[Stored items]
======

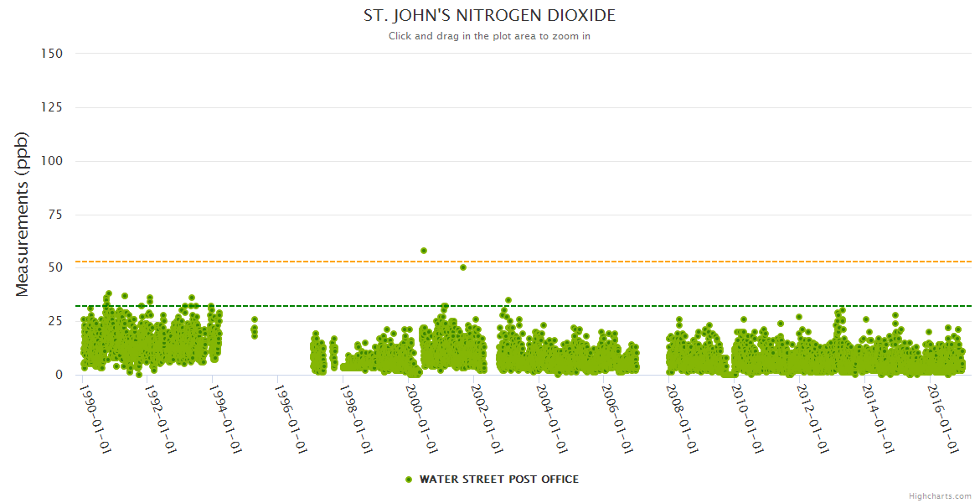
Task: Click the 75 y-axis label
Action: point(55,215)
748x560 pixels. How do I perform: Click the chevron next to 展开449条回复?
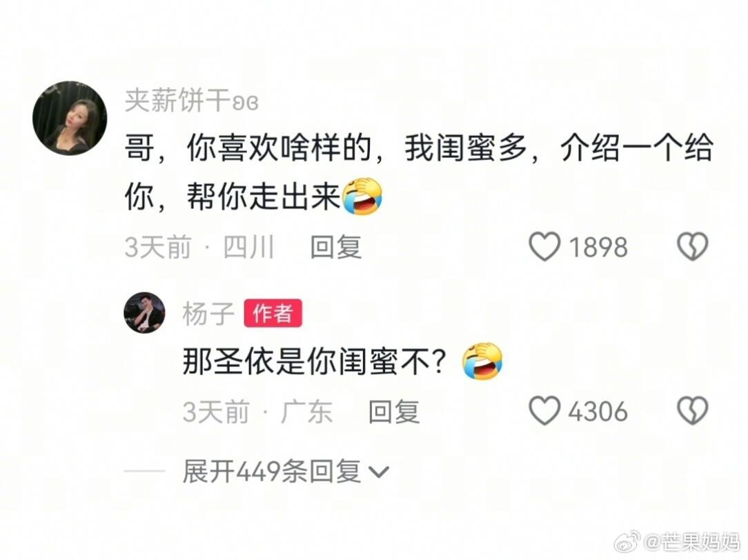point(380,472)
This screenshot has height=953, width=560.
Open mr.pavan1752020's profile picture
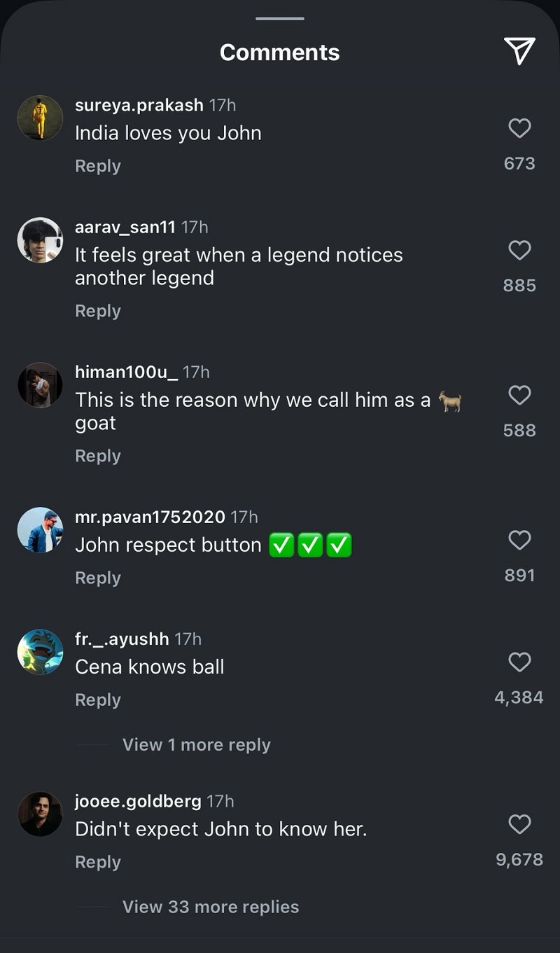pos(40,530)
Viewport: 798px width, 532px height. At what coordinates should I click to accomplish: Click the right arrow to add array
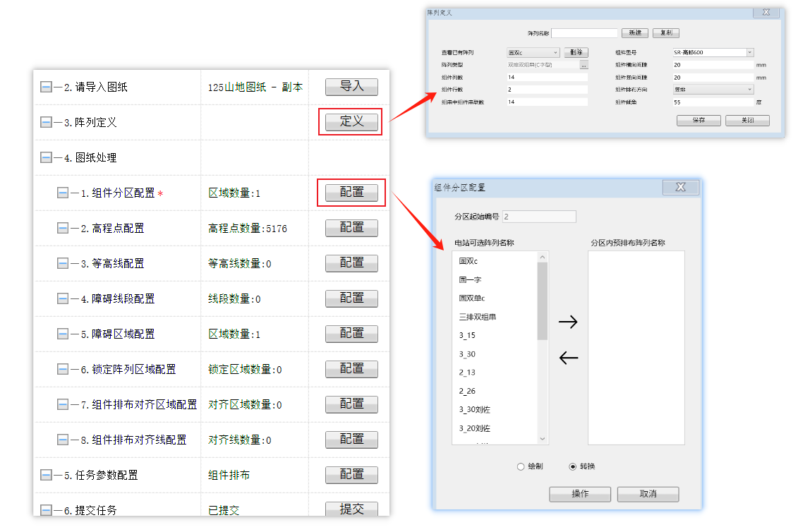568,322
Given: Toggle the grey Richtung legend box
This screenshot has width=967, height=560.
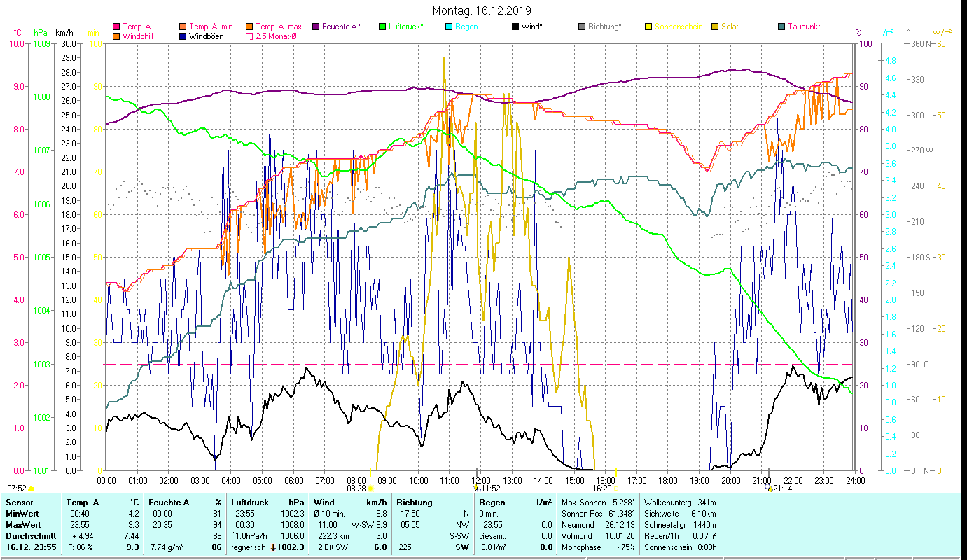Looking at the screenshot, I should [582, 27].
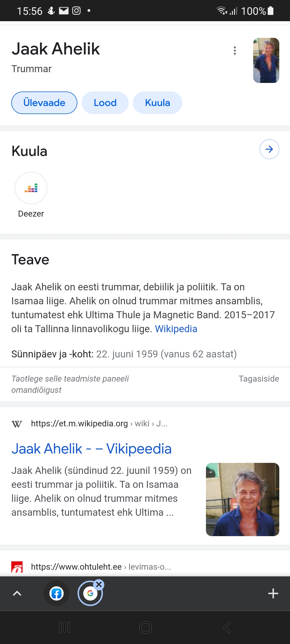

======

A word-for-word copy of the lines from the one containing "748x560 pixels. How" through the last line of the records is what is wanted, without pictures and without any other line.

* [Reply to the task]:
748x560 pixels. How do I perform: Click the chevron next to 展开449条回复?
point(380,472)
This screenshot has height=953, width=560.
Open mr.pavan1752020's profile picture
pos(40,530)
Viewport: 798px width, 532px height. At what coordinates should I click to accomplish: Click the right arrow to add array
568,322
Given: Toggle the grey Richtung legend box
This screenshot has width=967, height=560.
Looking at the screenshot, I should [582, 27].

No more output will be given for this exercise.